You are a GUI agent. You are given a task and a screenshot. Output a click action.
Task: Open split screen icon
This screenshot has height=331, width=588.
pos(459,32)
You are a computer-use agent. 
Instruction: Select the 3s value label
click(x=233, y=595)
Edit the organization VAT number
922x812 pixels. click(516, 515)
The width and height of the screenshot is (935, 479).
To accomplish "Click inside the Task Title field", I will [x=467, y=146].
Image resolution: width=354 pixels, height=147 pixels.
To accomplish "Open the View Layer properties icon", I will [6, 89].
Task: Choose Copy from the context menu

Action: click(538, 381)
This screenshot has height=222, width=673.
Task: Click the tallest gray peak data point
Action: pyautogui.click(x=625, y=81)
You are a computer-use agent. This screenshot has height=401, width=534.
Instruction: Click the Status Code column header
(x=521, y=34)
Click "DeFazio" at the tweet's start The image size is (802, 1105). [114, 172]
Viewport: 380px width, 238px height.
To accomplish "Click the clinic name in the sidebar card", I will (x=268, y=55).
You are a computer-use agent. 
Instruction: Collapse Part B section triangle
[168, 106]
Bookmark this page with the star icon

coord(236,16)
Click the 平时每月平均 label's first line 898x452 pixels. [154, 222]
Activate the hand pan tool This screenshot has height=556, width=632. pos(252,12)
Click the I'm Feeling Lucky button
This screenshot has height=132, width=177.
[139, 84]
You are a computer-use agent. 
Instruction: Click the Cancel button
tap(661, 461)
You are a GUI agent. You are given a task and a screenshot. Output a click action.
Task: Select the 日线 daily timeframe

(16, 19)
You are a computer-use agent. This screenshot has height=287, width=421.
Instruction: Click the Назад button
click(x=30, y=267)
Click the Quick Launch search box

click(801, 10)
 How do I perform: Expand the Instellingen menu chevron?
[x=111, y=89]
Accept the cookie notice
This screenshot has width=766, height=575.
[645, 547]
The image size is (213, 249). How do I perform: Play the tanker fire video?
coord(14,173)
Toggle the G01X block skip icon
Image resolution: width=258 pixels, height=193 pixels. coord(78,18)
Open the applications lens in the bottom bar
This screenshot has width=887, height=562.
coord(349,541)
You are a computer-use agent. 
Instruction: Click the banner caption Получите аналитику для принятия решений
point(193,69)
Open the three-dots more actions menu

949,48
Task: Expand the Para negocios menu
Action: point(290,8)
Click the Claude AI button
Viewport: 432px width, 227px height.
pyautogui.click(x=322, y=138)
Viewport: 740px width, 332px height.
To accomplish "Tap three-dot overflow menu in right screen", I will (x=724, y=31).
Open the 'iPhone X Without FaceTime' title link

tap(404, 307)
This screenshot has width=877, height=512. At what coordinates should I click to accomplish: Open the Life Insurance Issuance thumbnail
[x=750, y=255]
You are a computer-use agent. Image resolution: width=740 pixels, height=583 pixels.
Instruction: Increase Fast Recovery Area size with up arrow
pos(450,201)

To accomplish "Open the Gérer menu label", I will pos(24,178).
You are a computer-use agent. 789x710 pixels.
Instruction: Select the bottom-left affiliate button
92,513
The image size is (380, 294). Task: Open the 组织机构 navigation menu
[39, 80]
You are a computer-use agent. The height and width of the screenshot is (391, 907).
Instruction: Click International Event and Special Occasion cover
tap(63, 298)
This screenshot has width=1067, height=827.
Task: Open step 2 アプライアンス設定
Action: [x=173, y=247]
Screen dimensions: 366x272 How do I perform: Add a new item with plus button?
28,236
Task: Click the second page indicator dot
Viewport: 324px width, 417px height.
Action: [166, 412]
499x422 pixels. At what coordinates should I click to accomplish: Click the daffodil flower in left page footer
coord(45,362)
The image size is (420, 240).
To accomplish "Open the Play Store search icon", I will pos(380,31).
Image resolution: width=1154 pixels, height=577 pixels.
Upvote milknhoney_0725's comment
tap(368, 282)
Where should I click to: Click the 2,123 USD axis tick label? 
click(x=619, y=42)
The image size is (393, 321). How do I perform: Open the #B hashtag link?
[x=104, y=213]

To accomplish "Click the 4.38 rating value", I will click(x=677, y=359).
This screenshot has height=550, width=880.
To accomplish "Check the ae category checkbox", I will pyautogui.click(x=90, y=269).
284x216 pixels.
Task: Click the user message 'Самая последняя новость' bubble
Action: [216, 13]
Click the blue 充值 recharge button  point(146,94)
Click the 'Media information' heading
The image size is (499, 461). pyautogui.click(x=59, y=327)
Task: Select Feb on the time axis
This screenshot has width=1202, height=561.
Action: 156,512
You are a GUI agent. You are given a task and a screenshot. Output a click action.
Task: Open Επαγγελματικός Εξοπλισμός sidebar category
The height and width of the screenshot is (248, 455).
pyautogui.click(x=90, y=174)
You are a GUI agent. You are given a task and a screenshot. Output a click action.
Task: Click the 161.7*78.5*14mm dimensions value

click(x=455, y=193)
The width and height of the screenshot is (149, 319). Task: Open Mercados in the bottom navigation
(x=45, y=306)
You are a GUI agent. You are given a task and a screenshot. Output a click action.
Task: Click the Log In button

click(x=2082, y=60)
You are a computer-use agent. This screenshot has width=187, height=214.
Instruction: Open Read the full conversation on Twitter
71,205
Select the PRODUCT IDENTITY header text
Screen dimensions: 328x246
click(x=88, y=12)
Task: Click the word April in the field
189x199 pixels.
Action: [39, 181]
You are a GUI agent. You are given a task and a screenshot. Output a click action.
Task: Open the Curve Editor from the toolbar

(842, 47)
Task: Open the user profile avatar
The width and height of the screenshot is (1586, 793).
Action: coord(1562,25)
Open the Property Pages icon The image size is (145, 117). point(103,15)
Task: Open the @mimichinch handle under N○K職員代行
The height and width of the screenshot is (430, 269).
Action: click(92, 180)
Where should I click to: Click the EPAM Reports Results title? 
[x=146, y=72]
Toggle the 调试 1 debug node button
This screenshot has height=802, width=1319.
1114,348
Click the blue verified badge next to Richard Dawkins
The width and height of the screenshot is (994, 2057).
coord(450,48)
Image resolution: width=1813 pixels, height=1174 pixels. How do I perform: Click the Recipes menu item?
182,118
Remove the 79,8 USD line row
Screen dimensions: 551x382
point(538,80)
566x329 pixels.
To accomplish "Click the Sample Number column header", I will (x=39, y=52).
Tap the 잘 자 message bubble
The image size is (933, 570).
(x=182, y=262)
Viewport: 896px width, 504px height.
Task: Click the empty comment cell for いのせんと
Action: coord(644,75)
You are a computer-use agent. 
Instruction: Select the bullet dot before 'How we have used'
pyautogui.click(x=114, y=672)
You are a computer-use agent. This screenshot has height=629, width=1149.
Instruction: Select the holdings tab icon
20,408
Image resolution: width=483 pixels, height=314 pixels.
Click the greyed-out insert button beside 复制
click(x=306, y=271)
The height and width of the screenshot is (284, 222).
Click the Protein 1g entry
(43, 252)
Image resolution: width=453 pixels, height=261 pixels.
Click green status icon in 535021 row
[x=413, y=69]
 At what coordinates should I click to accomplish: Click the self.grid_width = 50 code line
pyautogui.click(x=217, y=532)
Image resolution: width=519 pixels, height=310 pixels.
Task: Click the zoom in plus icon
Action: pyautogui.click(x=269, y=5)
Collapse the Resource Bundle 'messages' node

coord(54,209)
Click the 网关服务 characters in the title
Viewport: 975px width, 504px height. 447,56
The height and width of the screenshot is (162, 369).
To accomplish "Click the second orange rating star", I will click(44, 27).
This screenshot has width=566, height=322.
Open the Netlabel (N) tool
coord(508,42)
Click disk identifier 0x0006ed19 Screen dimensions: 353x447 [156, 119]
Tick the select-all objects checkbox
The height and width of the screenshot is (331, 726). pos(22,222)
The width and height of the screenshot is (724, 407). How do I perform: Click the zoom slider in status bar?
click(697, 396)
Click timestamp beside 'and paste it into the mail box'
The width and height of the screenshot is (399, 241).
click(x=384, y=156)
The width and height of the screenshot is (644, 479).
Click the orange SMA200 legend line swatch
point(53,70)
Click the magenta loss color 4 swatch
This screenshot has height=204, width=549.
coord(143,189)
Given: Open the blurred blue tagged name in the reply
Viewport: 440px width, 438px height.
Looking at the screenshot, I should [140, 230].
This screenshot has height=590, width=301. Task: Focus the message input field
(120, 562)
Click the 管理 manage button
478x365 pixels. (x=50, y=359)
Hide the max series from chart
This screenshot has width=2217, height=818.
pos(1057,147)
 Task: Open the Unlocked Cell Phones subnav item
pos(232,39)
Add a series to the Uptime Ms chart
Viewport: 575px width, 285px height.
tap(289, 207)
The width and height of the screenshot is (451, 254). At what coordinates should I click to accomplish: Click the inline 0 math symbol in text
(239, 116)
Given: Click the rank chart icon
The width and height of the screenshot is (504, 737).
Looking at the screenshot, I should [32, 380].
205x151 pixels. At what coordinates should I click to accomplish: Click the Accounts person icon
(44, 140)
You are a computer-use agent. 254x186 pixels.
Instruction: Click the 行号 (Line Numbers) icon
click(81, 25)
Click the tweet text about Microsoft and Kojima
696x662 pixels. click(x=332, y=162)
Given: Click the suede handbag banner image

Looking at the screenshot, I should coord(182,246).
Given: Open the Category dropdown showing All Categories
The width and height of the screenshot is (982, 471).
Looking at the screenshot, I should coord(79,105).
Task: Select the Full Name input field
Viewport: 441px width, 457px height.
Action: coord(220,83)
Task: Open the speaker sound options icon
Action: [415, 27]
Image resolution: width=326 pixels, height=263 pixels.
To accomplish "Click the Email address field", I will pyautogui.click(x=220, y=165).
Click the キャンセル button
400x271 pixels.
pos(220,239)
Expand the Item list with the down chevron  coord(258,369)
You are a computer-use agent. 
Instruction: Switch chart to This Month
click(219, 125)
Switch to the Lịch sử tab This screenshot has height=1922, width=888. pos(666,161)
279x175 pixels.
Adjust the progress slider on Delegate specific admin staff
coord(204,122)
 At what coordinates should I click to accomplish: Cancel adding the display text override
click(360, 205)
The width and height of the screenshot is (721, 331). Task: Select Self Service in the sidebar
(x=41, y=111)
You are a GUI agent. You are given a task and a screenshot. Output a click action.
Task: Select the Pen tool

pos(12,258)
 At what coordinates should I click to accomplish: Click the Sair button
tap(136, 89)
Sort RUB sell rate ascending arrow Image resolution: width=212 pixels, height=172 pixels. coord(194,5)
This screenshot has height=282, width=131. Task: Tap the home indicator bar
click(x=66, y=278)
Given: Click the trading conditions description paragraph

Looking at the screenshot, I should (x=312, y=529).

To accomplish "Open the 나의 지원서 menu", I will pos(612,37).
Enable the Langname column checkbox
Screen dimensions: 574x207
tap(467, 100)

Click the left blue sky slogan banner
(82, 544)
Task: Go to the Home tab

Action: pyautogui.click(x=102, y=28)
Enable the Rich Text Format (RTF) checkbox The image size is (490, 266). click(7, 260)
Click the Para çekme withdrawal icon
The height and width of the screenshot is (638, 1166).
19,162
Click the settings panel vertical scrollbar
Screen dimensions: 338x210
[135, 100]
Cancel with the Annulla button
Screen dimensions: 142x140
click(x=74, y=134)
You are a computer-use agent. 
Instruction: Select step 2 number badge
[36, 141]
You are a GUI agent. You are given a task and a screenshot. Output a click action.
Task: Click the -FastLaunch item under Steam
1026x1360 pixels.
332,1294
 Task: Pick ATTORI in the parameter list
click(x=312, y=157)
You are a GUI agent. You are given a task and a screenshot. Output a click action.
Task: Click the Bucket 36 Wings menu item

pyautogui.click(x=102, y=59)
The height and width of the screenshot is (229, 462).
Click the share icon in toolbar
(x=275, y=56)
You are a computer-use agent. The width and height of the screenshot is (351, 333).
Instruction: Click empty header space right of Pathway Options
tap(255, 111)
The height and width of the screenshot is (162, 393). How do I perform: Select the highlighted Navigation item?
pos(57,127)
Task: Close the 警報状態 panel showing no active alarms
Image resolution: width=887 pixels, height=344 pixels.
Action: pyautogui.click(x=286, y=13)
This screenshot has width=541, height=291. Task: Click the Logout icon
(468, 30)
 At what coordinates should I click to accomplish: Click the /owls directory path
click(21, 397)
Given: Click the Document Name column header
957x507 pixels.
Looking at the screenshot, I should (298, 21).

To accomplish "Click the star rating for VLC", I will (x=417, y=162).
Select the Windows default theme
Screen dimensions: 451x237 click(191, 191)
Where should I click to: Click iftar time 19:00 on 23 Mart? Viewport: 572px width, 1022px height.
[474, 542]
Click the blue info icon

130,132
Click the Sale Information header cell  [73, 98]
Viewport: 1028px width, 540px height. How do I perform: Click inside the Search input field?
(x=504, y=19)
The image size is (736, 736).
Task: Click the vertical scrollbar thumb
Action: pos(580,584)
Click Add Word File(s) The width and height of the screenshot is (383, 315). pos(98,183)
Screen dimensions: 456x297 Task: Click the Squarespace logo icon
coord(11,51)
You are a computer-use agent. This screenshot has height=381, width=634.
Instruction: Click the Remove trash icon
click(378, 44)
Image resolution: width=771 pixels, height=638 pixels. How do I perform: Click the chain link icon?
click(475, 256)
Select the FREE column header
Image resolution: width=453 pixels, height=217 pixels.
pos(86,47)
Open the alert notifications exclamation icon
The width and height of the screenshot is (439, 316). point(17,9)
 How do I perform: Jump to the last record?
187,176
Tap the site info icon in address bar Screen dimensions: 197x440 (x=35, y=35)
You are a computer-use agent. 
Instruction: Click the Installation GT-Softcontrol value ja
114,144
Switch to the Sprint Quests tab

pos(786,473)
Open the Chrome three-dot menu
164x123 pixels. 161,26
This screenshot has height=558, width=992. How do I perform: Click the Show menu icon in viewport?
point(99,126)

◆ ◆ ◆ ◆

From the records above, transcribe exactly the run of lines that opens with the line holding "You are a computer-use agent. Image" and closes with the line holding "You are a computer-use agent. The height", both included.

You are a computer-use agent. Image resolution: width=740 pixels, height=583 pixels.
Instruction: Increase Fast Recovery Area size with up arrow
pos(450,201)

To accomplish "Open the Gérer menu label", I will pos(24,178).
You are a computer-use agent. 789x710 pixels.
Instruction: Select the bottom-left affiliate button
92,513
The image size is (380, 294). Task: Open the 组织机构 navigation menu
[39, 80]
You are a computer-use agent. The height and width of the screenshot is (391, 907).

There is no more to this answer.